### Action item
Continue the forum post on linear mixed-effects modeling with twin study data, picking up after its final sentence.

### Text under study
____
Mixed-Effects Modeling – Linear Mixed-Effects Modeling with Twin Study Data

covariance-matrixlme4-nlmemixed modelnon-independent

Suppose I have some some response variable $y_{ij}$ that was measured from $j$th sibling in $i$th family. In addition, some behavioral data $x_{ij}$ were collected at the same time from each subject. I'm trying to analyze the situation with the following linear mixed-effects model:

$$y_{ij} = \alpha_0 + \alpha_1 x_{ij} + \delta_{1i} x_{ij} + \varepsilon_{ij}$$

where $\alpha_0$ and $\alpha_1$ are the fixed intercept and slope respectively, $\delta_{1i}$ is the random slope, and $\varepsilon_{ij}$ is the residual.

The assumptions for the random effects $\delta_{1i}$ and residual $\varepsilon_{ij}$ are (assuming there are only two siblings within each family)

\begin{align}
\delta_{1i} &\stackrel{d}{\sim} N(0, \tau^2) \\[5pt]
(\varepsilon_{i1}, \varepsilon_{i2})^T &\stackrel{d}{\sim} N((0, 0)^T, R)
\end{align}

where $\tau^2$ is an unknown variance parameter and the variance-covariance structure $R$ is a 2 x 2 symmetric matrix of form

$$\begin{pmatrix}
r_1^2&r_{12}^2\\
r_{12}^2&r_2^2
\end{pmatrix}$$

that models the correlation between the two siblings.

  1. Is this an appropriate model for such a sibling study?

  2. The data are a little bit complicated. Among the 50 families, close to 90% of them are dizygotic (DZ) twins. For the rest families,

    1. two have only one sibling;
    2. two have one DZ pair plus one sibling; and
    3. two have one DZ pair plus two additional siblings.

    I believe lme in the R package nlme can easily handle (1) with missing or unbalanced situation. My trouble is, how to deal with (2) and (3)? One possibility I can think of is to break each of those four families in (2) and (3) into two so that each subfamily would have one or two siblings so the above model could be still applied to. Is this fine? Another option would be to simply throw away the data from the extra one or two siblings in (2) and (3), which seems to be a waste. Any better approaches?

  3. It seems that lme allows one to fix the $r$ values in the residual variance-covariance matrix $R$, for example $r_{12}^2$ = 0.5. Does it make sense to impose the correlation structure, or should I simply estimate it based on the data?
____
### Source data
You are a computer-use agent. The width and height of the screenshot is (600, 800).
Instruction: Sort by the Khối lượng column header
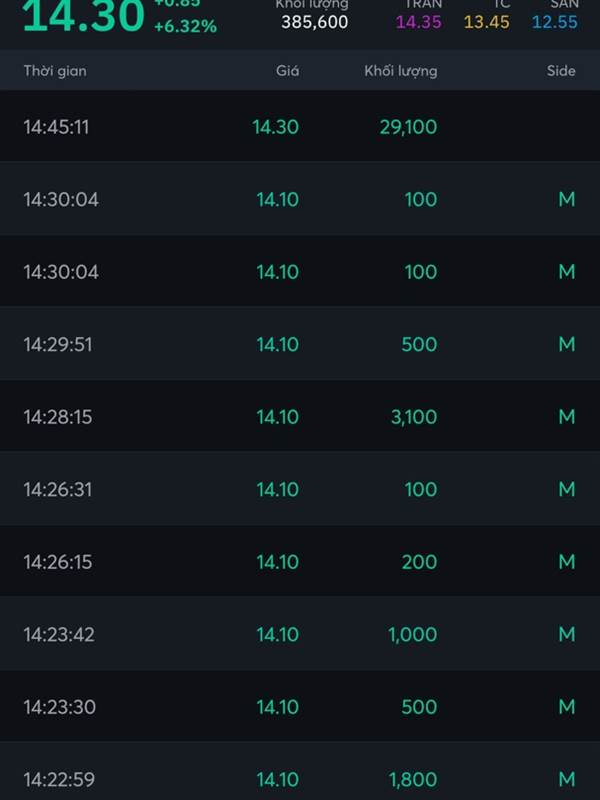(401, 71)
____
### Answer
Best Answer

You can include twins and non-twins in a unified model by using a dummy variable and including random slopes in that dummy variable. Since all families have at most one set of twins, this will be relatively simple:

Let $A_{ij} = 1$ if sibling $j$ in family $i$ is a twin, and 0 otherwise. I'm assuming you also want the random slope to differ for twins vs. regular siblings - if not, do not include the $ \eta_{i3}$ term in the model below.

Then fit the model:

$$ y_{ij} = \alpha_{0} + \alpha_{1} x_{ij} + \eta_{i0} + \eta_{i1} A_{ij} + \eta_{i2} x_{ij} + \eta_{i3} x_{ij} A_{ij} + \varepsilon_{ij} $$

  • $\alpha_{0}, \alpha_{1}$ are fixed effect, as in your specifiation

  • $\eta_{i0}$ is the 'baseline' sibling random effect and $\eta_{i1}$ is the additional random effect that allows twins to be more similar than regular siblings. The sizes of the corresponding random effect variances quantify how similar siblings are and how much more similar twins are than regular siblings. Note that both twin and non-twin correlations are characterized by this model - twin correlations are calculated by summing random effects appropriately (plug in $A_{ij}=1$).

  • $\eta_{i2}$ and $\eta_{i3}$ have analogous roles, only they act as the random slopes of $x_{ij}$

  • $\varepsilon_{ij}$ are iid error terms - note that I have written your model slightly differently in terms of random intercepts rather than correlated residual errors.

You can fit the model using the R package lme4. In the code below the dependent variable is y, the dummy variable is A, the predictor is x, the product of the dummy variable and the predictor is Ax and famID is the identifier number for the family. Your data is assumed to be stored in a data frame D, with these variables as columns.

library(lme4) 
g <- lmer(y ~ x + (1+A+x+Ax|famID), data=D) 

The random effect variables and the fixed effects estimates can be viewed by typing summary(g). Note that this model allows the random effects to be freely correlated with each other.

In many cases, it may make more sense (or be more easily interpretable) to assume independence between the random effects (e.g. this assumption is often made to decompose genetic vs. environmental familial correlation), in which case you'd instead type

g <- lmer(y ~ x + (1|famID) + (A-1|famID) + (x-1|famID) +(Ax-1|famID), data=D)